Well, I think the most immediate connection is the ability to simply be present. This takes vulnerability and vulnerability takes courage. It’s important to not let fear stand in the way of true living. This is not to say that we shouldn’t acknowledge fear, but not be overcome by it. Cliche I know, but to feel the fear and do it anyway.
Fear is created from thought and thought is basically illusion. When we are afraid to approach a member of the opposite sex or give a speech in front of a crowd, our thoughts create fear based on past hurt, which in turn creates a fear based on a painful future which doesn’t even exist.
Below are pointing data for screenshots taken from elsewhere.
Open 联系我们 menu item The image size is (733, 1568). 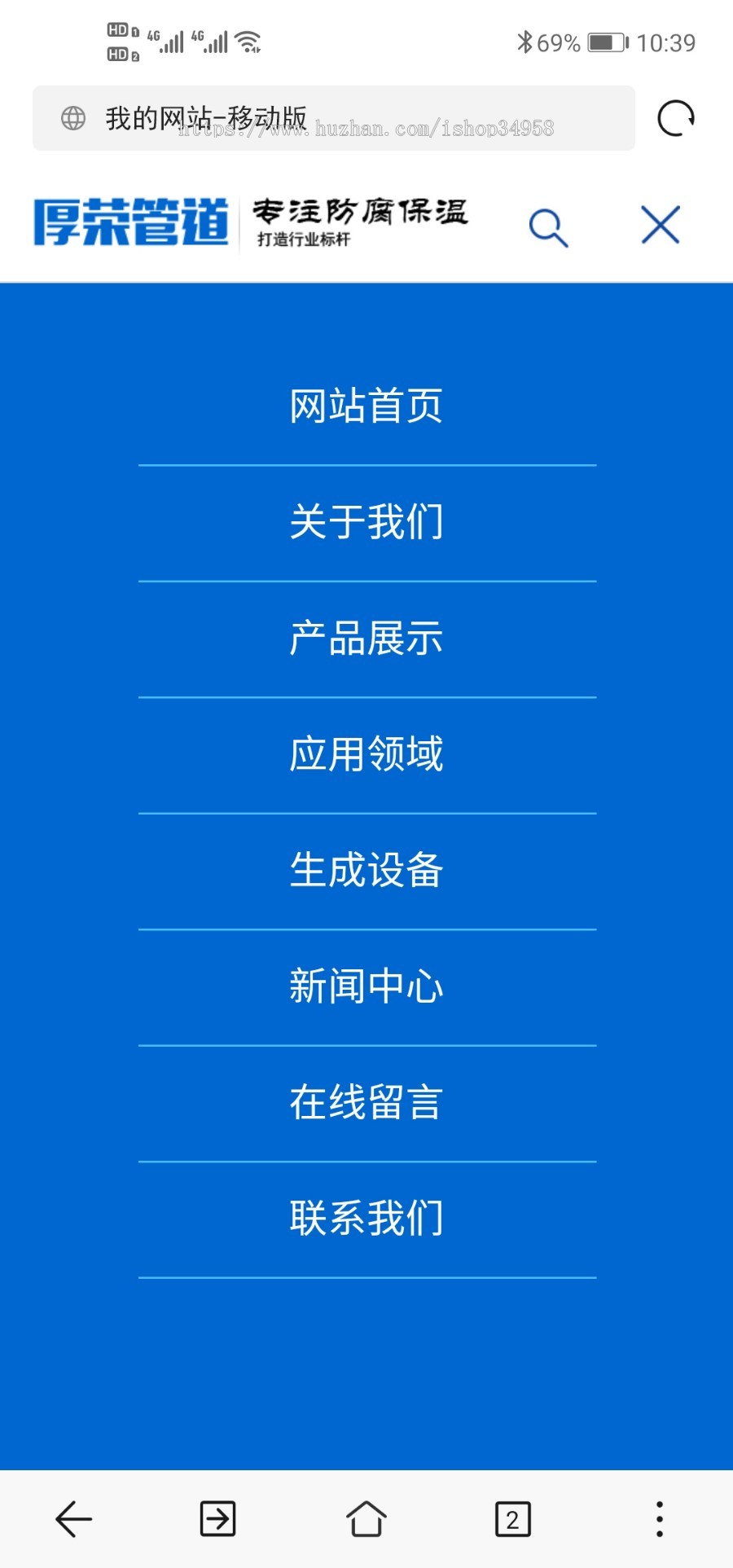click(366, 1219)

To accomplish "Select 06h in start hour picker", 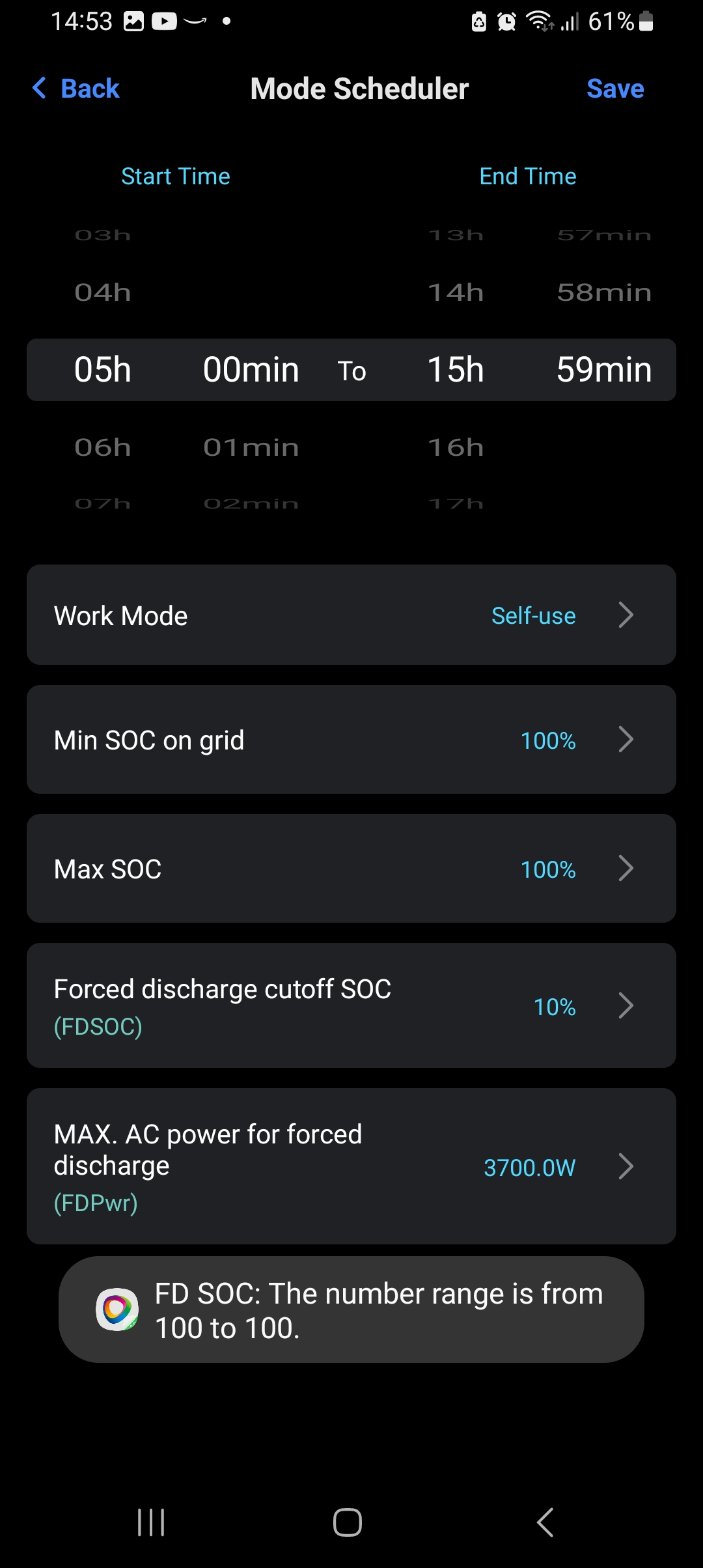I will click(x=103, y=447).
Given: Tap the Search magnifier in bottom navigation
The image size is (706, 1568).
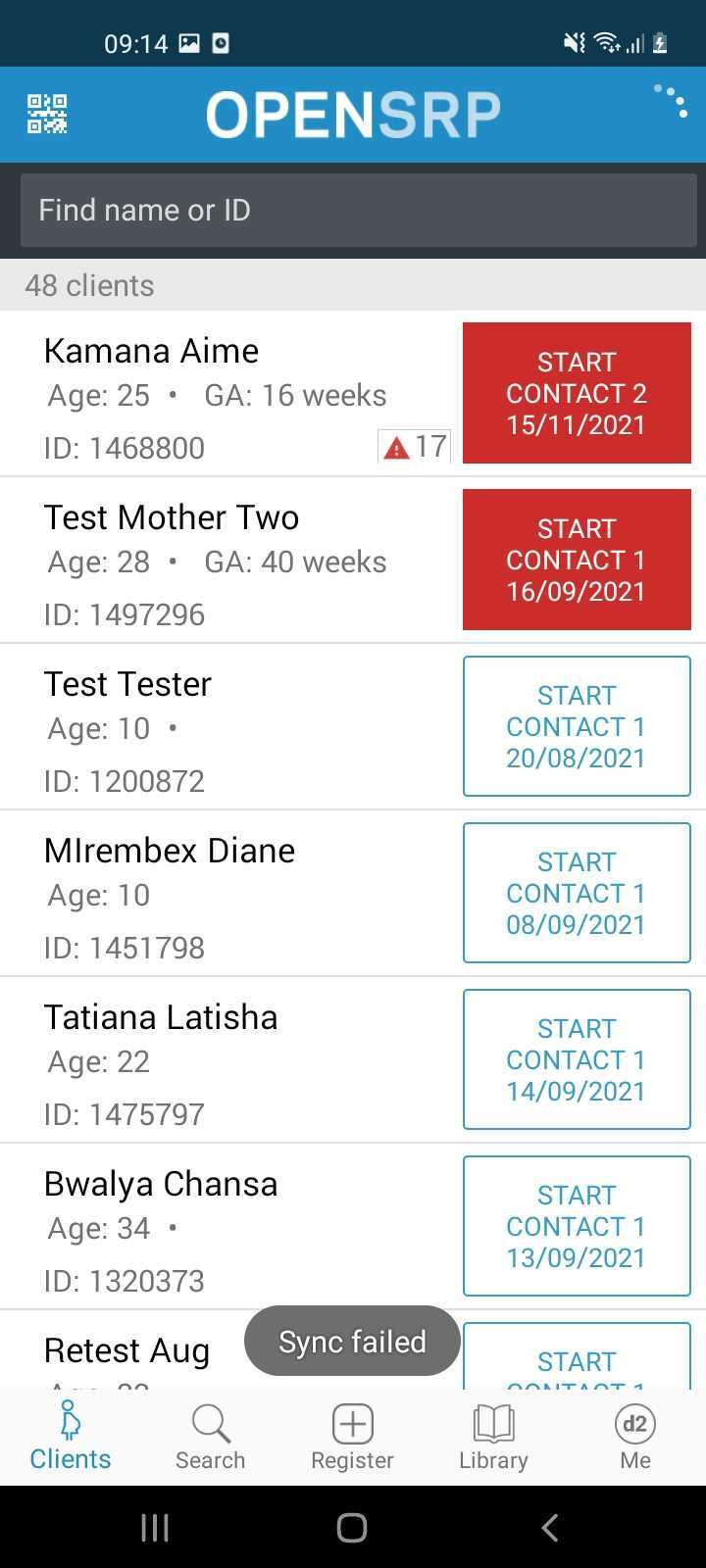Looking at the screenshot, I should click(210, 1423).
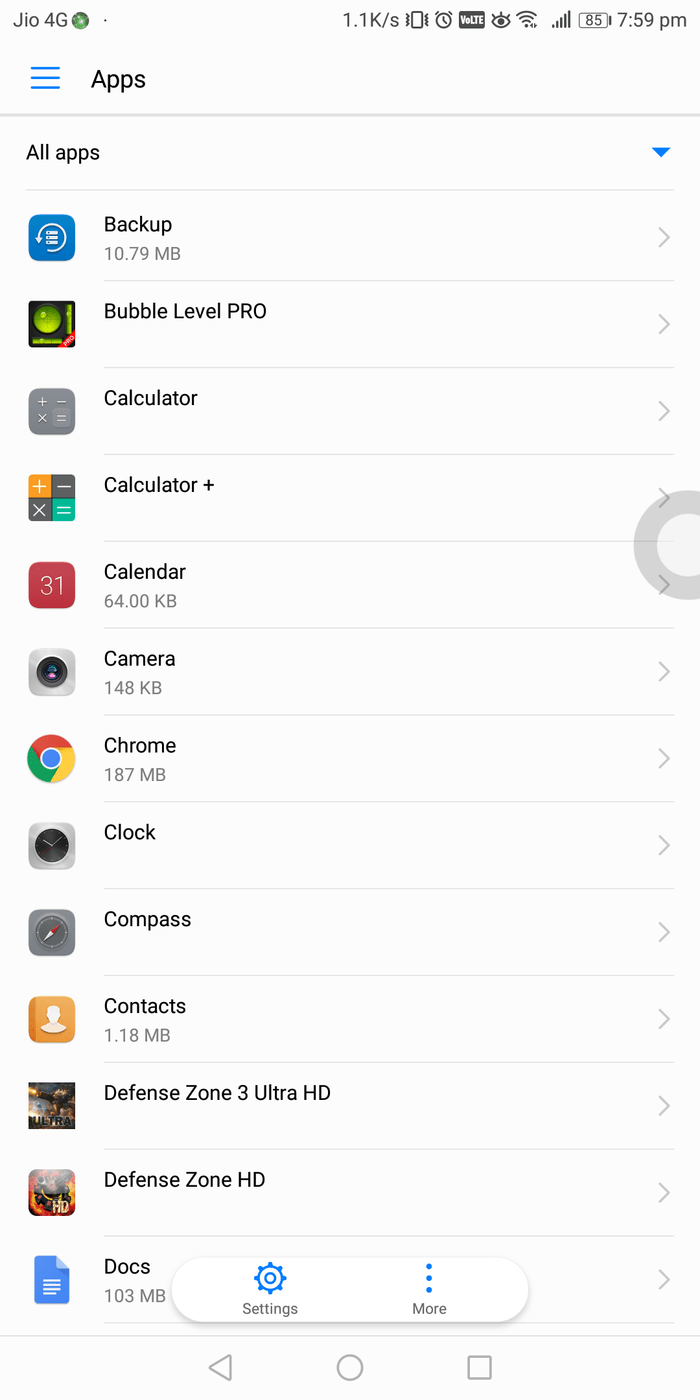Screen dimensions: 700x1400
Task: Select the Calculator app row
Action: 350,412
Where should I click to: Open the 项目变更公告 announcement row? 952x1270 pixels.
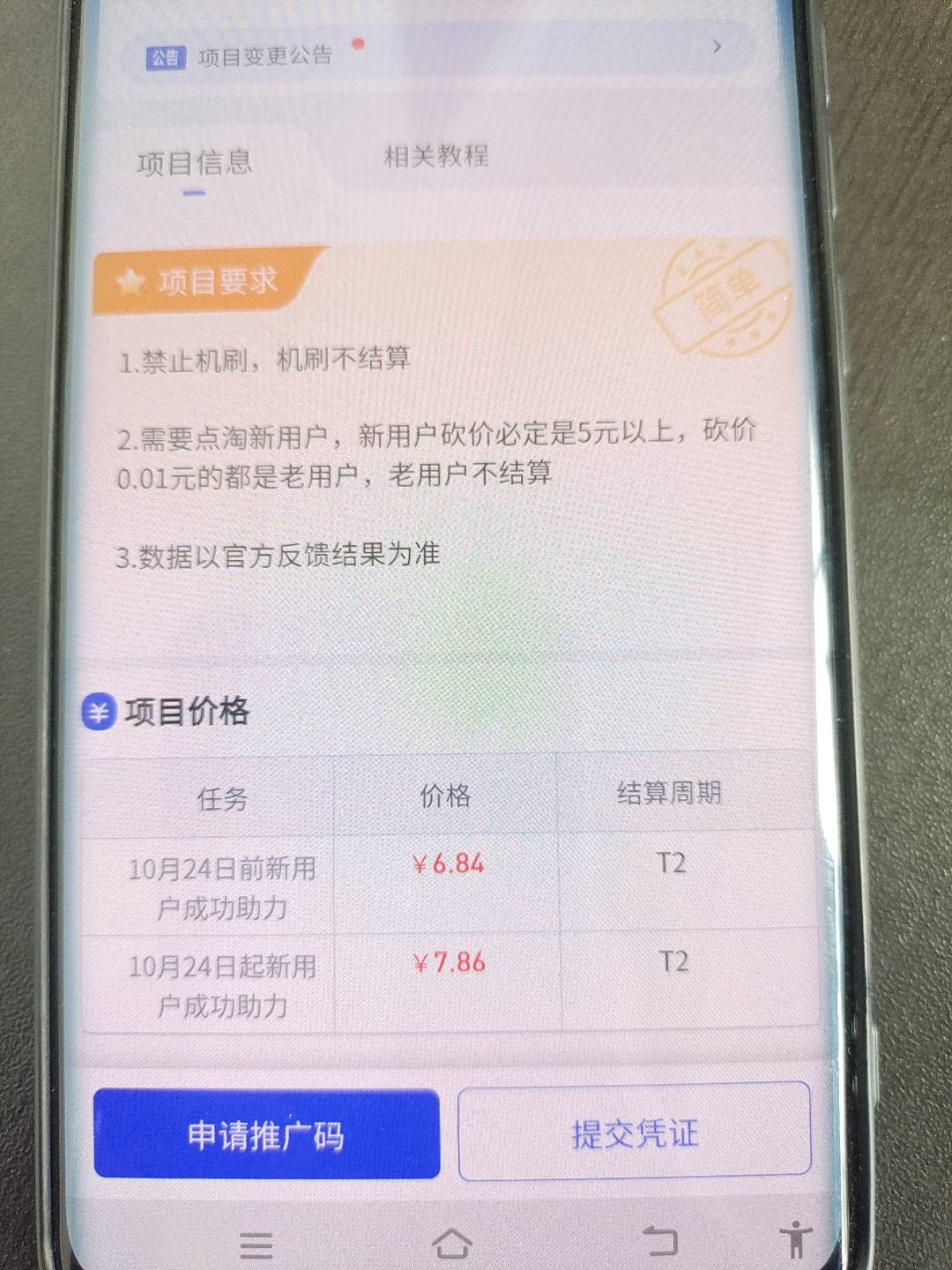click(x=436, y=53)
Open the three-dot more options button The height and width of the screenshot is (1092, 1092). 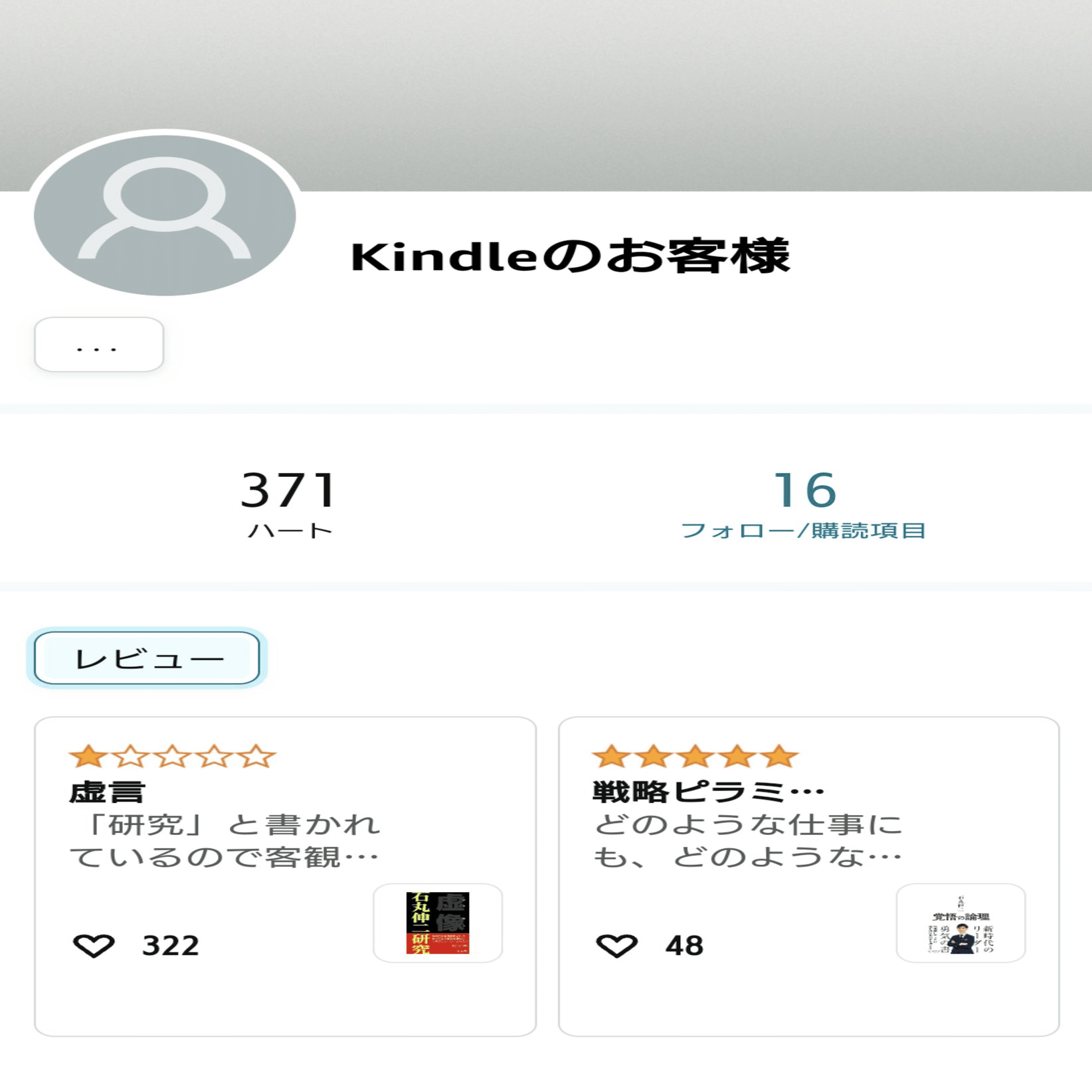tap(99, 345)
To remain present, is to remain grounded in reality (whatever that is). It’s to just be. To live breath by breath. Because in the single moment of a breath, truth is revealed: Who we are in this moment is ok.
In the context of love making, I feel this is extremely important. Given the opportunity to share an intimate moment with a partner calls for undivided attention which, oddly enough just means to truly let go. to surrender. To be vulnerable. Once again to cherish the moment. Breath by breath, kiss by kiss, touch by touch. Not just genital pleasure, but to open your heart fully and pressing your souls together.
“[I]Standing in my power[/I]” to me means to find out who I am. It’s also to figure out who I want to become. I want to find a way to live life with happiness and joy, hold true to my values, love my partner deeply, and fulfill my purpose (whatever that is). I’ve been struggling with the idea of a purpose and creating one.
I think more importantly, it’s to be vulnerable (here I go with that word again). To go out into the world and not let problems get in the way. To not crumble at the thoughts of the debt I’m going to accrue while in college and be strong enough to face that when I get out. Also, to have faith that I will be able to afford a home, go on vacations, start a family, and provide for my partner. To be strong enough, to be weak with my partner. To be strong enough to notice those weaknesses and instead of running or hiding, face them head on.
To be strong and vulnerable enough to truly love my parter. To be able to sit with her in deep struggle and vulnerability, and not try to fix it, but just hear her and be with her and hold space for it. To be a man who doesn’t derive his power from controlling and fixing everything. Especially, his woman.
I am a bit perplexed and don’t see how these things and fear of decisions relates directly to one’s intimacy or sex life with another.
My lack of confidence and self-esteem in my life has caused me to half-heartedly approach love, career, studies, the world.
Because of my fear of vulnerability. Because of my need to please others and seek validation, I have not fully lived. This has transitioned into my intimacy and relationships because I have walked too cautiously and out of fear have not escalated sexually or romantically in a way that felt natural. It has caused distance and made myself and the women I was “pursing” uncomfortable–ultimately ending the relationship.
I guess what I’m looking for with yoga is the ability to calm my mind and find my true self. This way I can move past the fear of vulnerability and head out into the world with a strong & full heart. This way I can live life the way I want to: Passionately and with love. I can open my heart and love so deeply even when their are no guarantees. So, if I end up “failing,” I can then say that I truly loved and lost–AND be ok with this. At least I know I gave it my best.